If the charts imply confidence of meeting the business' expectations,
then the review is short and sweet. If
adequate explanations cannot be put forward or leading indicators belie
satisfactory conclusions, then a longer discussion is necessary to help the PM
identify interventions that will change the course of the project. It still remains the PM's responsibility to
steer the team, but as with any retrospective, having these independent
viewpoints often help make the path more obvious.
About the Author
Matt Gelbwaks currently serves as the Chief Agilist for Globant, a leading IT Outsourcing services
provider based in Argentina.
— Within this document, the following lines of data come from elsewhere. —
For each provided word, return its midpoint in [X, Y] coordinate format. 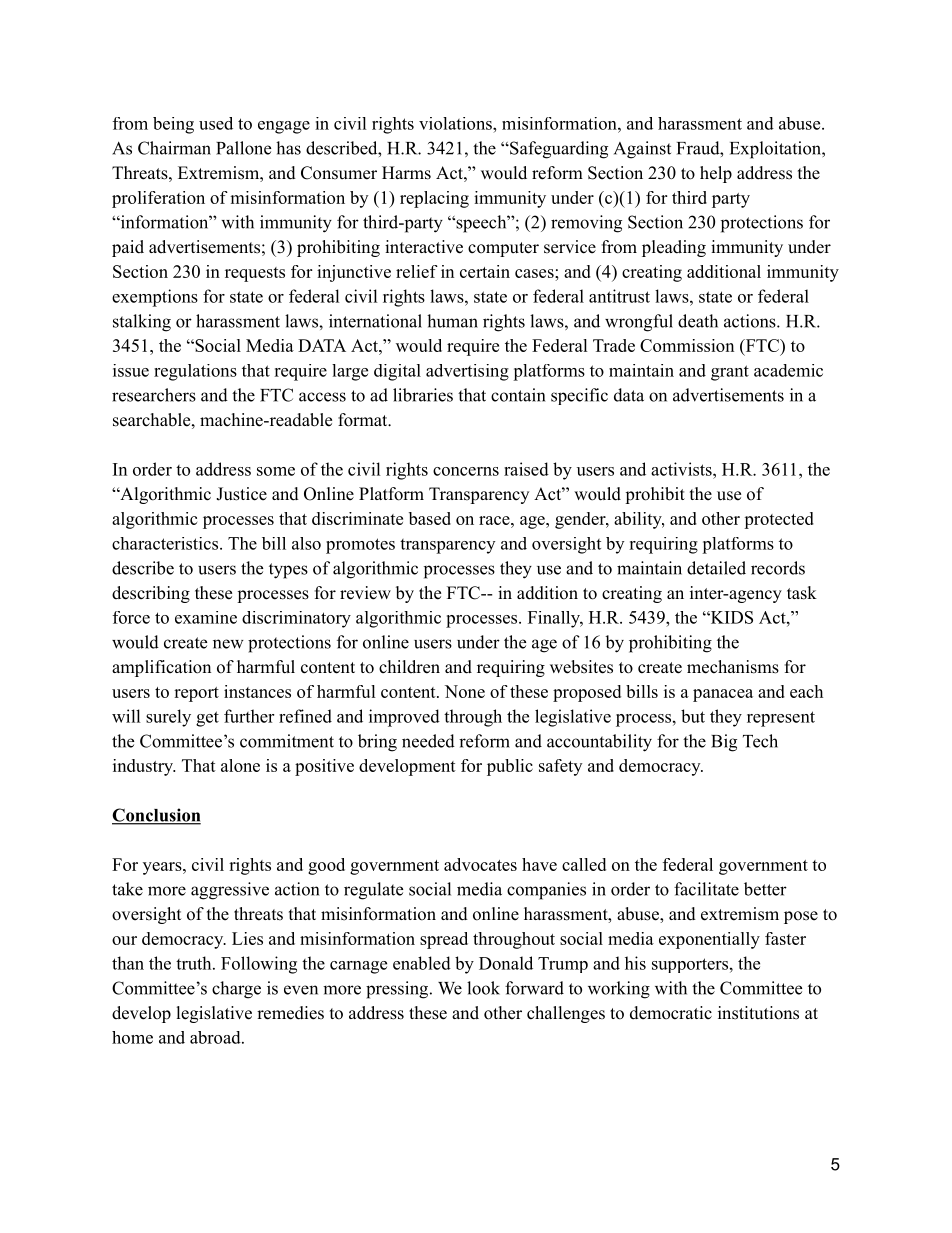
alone [240, 765]
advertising [467, 372]
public [510, 767]
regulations [195, 372]
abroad [216, 1037]
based [430, 518]
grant [730, 373]
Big [724, 743]
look [483, 988]
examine [206, 617]
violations [456, 123]
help [716, 174]
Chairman [174, 148]
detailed [716, 568]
Prior to Globant, Matt acted as a Senior Coach at
ThoughtWorks, one of the leading international consultancies specializing in Agile
development as well as served as Director of Change and Product Management at
Segway LLC.
[i] Such as the 2004 report ‘The Total Economic ImpactTM
Of Using ThoughtWorks' "Distributed Agile" Approach' by Forrester Consulting
for ThoughtWorks Inc., and the 2006 paper ‘Distributed Scrum: Agile Project Management with Outsourced
Development Teams' by Jeff Sutherland.
[ii] See the overly quoted Chaos Report from the
Standish group. There is now a series of
these, the original from 1996 and the most recent revision last year. The Standish group has revealed that we
software developers are doing much better now, because 35% of projects can now
be considered successful, up from 16% in '96.
Though a 100% improvement, these are still what I consider baseball
numbers - a batting average of .350 would probably get you consideration for a
batting title, but imagine an airplane manufacture where only 35% of their
planes would fly or a construction firm where only 35% of their bridges were
traffic worthy.
Comments (2)
Jason: ...
Great article. My company is going through a growth spurt and I've been thinking about the 'Agile PMO' for a few weeks but didn't really think something like that existed. It seemed a bit contradictory to me, but the more I think and read about it, the more I'm realizing it's the right thing to do in our situation.
1
April 03, 2008
P. Reilly: ...
Excellent article - my organization,which has a traditional PMO is in the early stages of Agile adoption. This provides some good points for discussion.